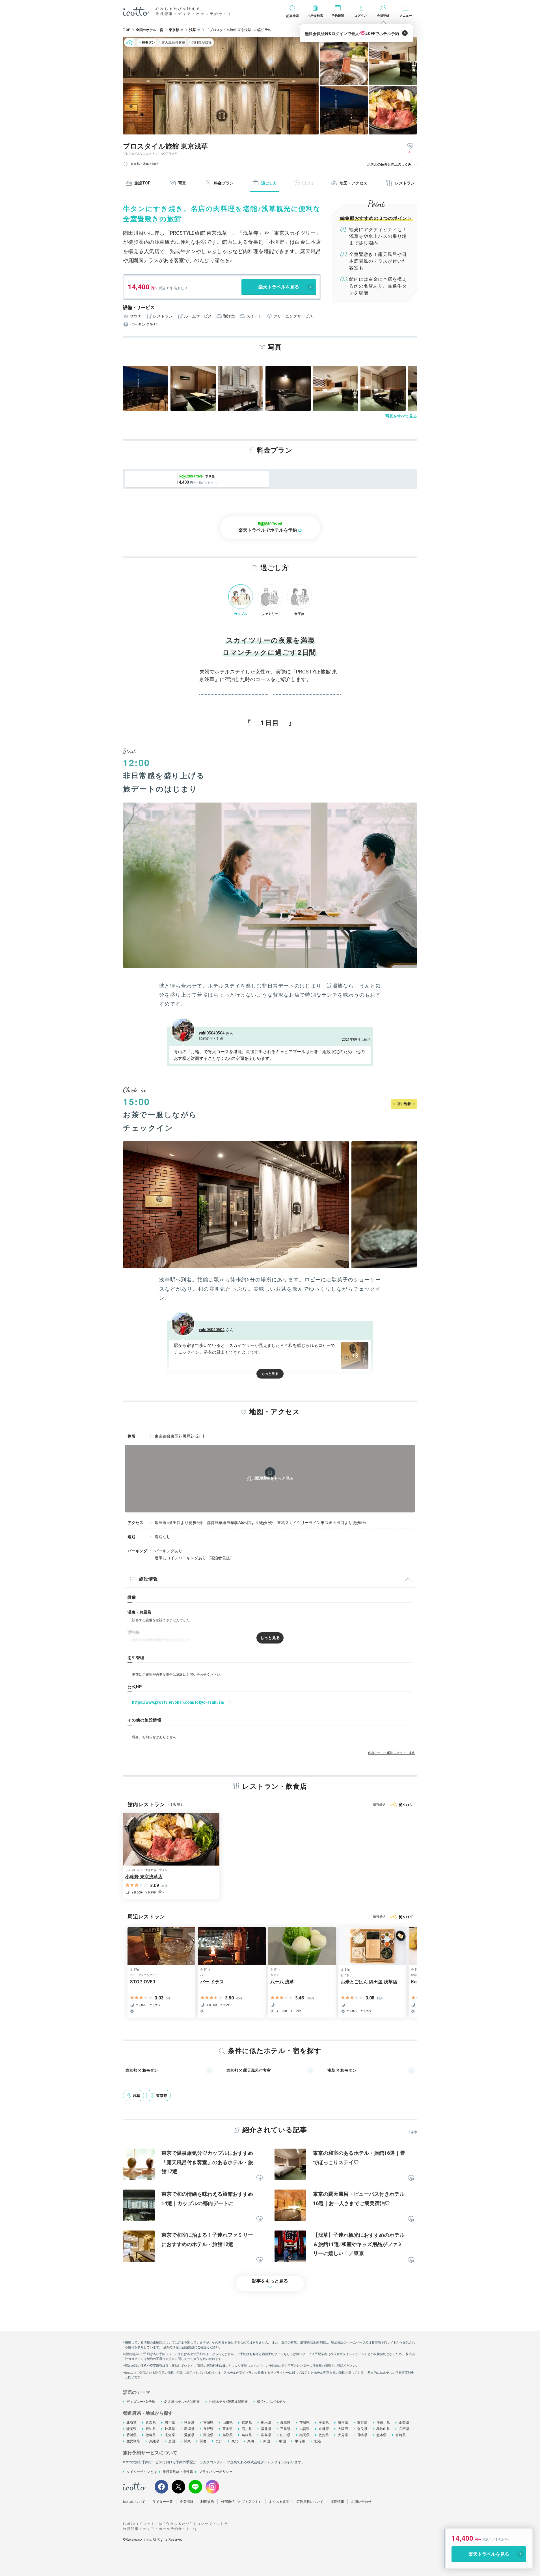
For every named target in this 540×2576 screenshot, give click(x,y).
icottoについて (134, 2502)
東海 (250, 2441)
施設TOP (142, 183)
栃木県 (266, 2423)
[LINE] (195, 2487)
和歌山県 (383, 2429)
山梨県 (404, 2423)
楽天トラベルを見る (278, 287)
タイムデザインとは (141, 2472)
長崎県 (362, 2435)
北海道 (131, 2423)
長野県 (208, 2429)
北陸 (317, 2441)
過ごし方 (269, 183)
__________
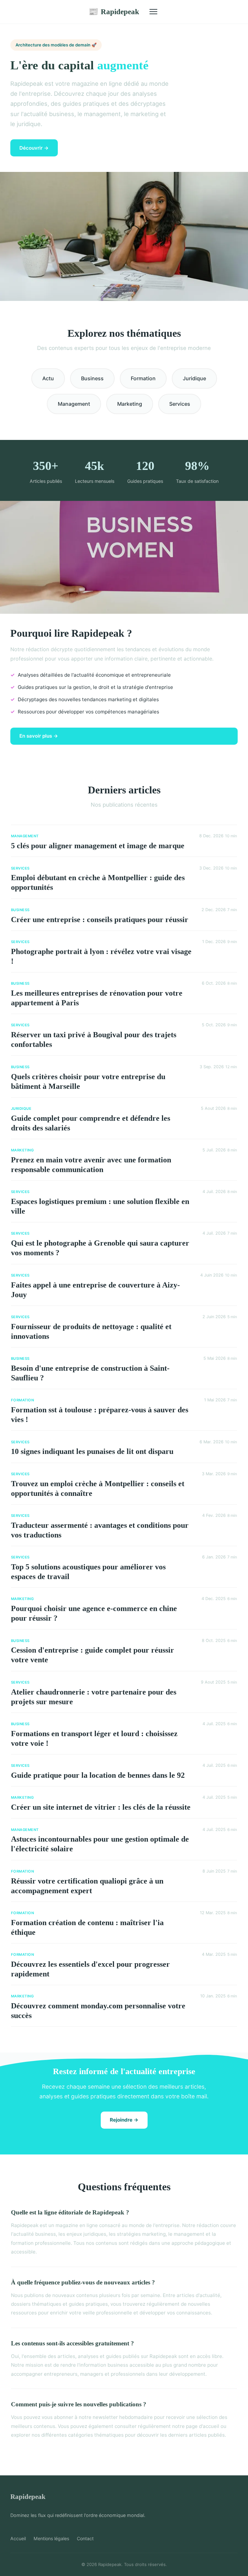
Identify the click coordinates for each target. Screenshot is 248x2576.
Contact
__________
**What is expected**
Search the listing above for "click" and copy every line that holds it.

**Answer to the problem**
For every named target in this 540×2576 screenshot, give click(x,y).
Identify the click coordinates for each target. Screenshot is 248x2576.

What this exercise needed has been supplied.